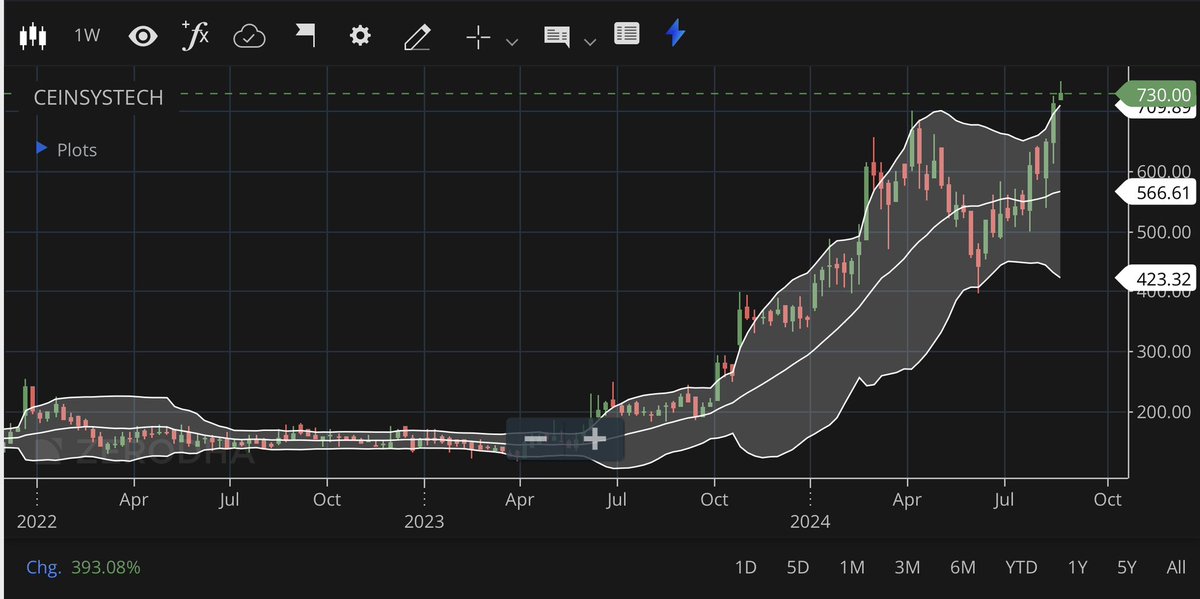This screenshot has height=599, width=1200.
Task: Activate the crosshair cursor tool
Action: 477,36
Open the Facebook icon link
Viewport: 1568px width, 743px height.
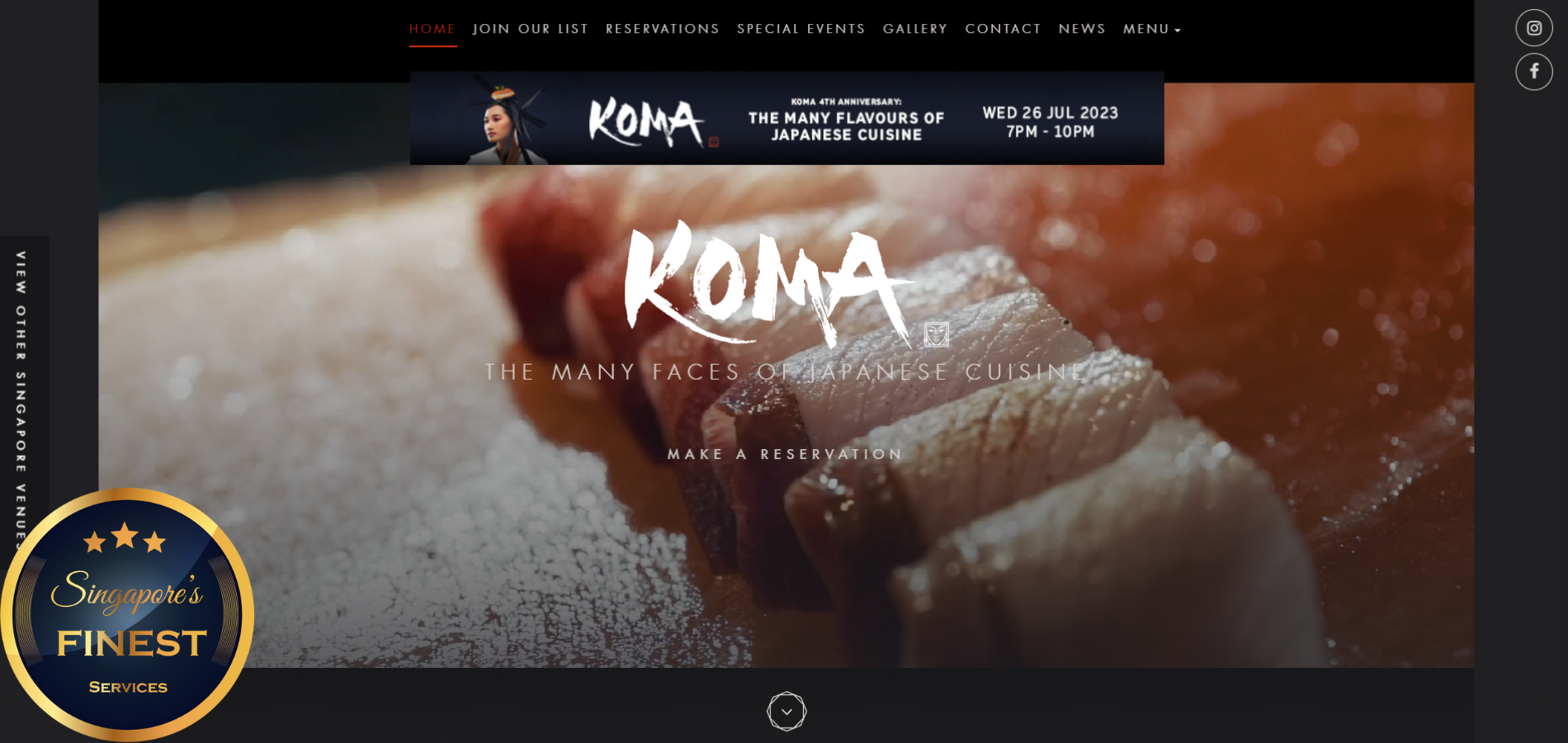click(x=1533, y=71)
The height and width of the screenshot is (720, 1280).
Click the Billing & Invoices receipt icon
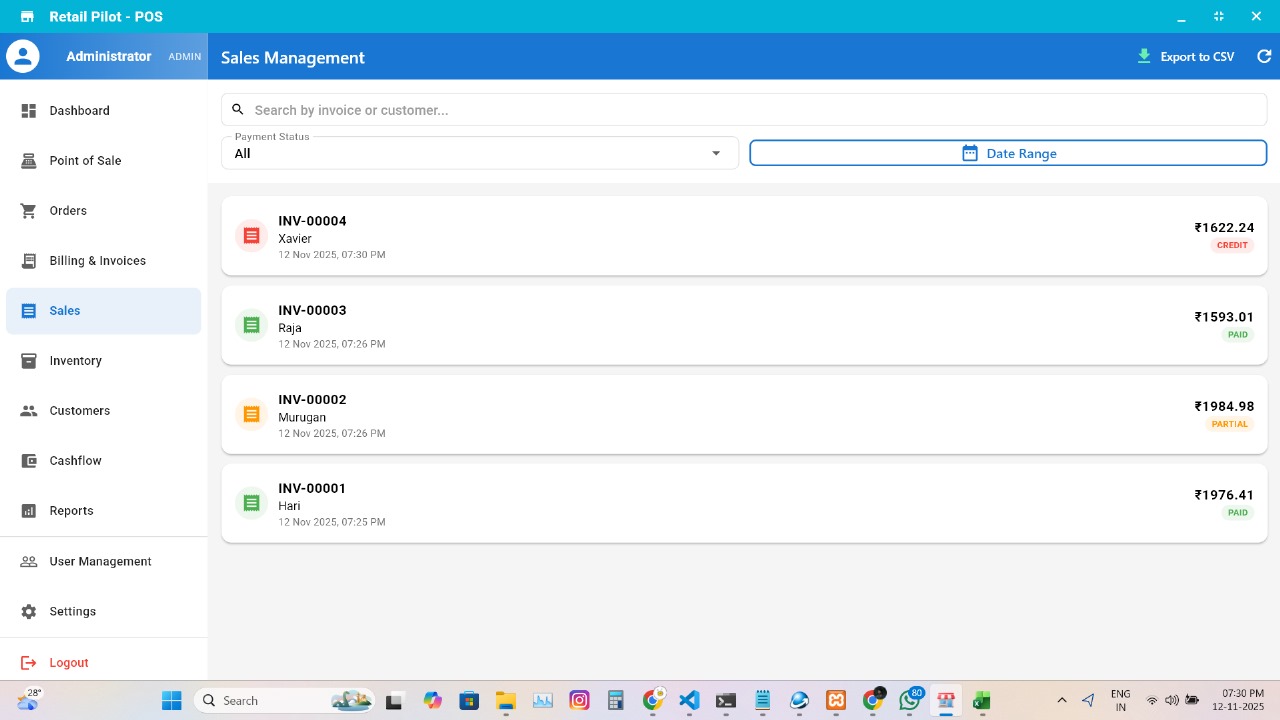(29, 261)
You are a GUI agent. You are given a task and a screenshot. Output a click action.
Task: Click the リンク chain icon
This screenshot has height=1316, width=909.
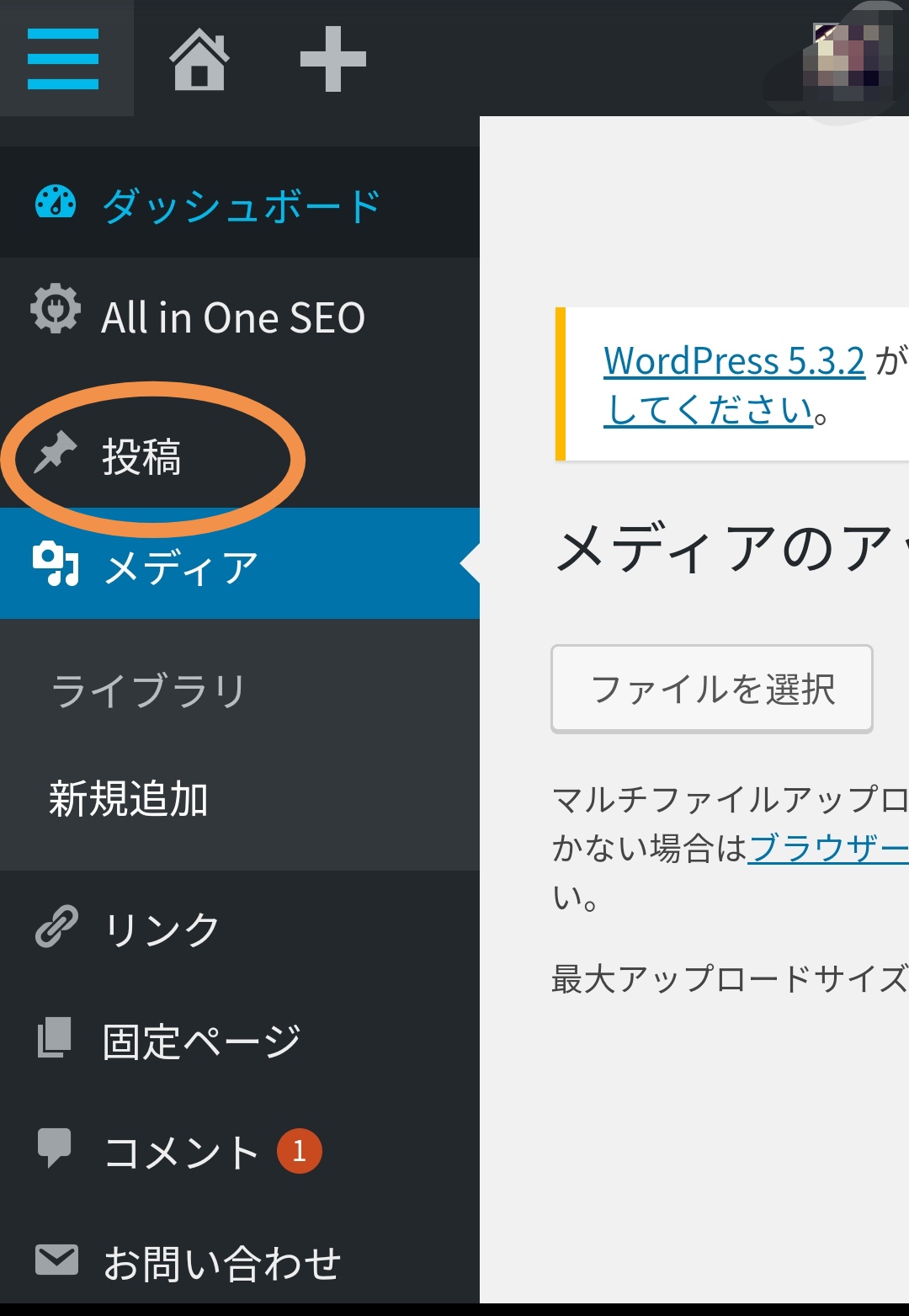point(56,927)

Set task:
Gather every line of the records above that contains the word "icon", and copy each one.

Output for this task:
Open the Facebook icon link
Click the Billing & Invoices receipt icon
Task: Click the リンク chain icon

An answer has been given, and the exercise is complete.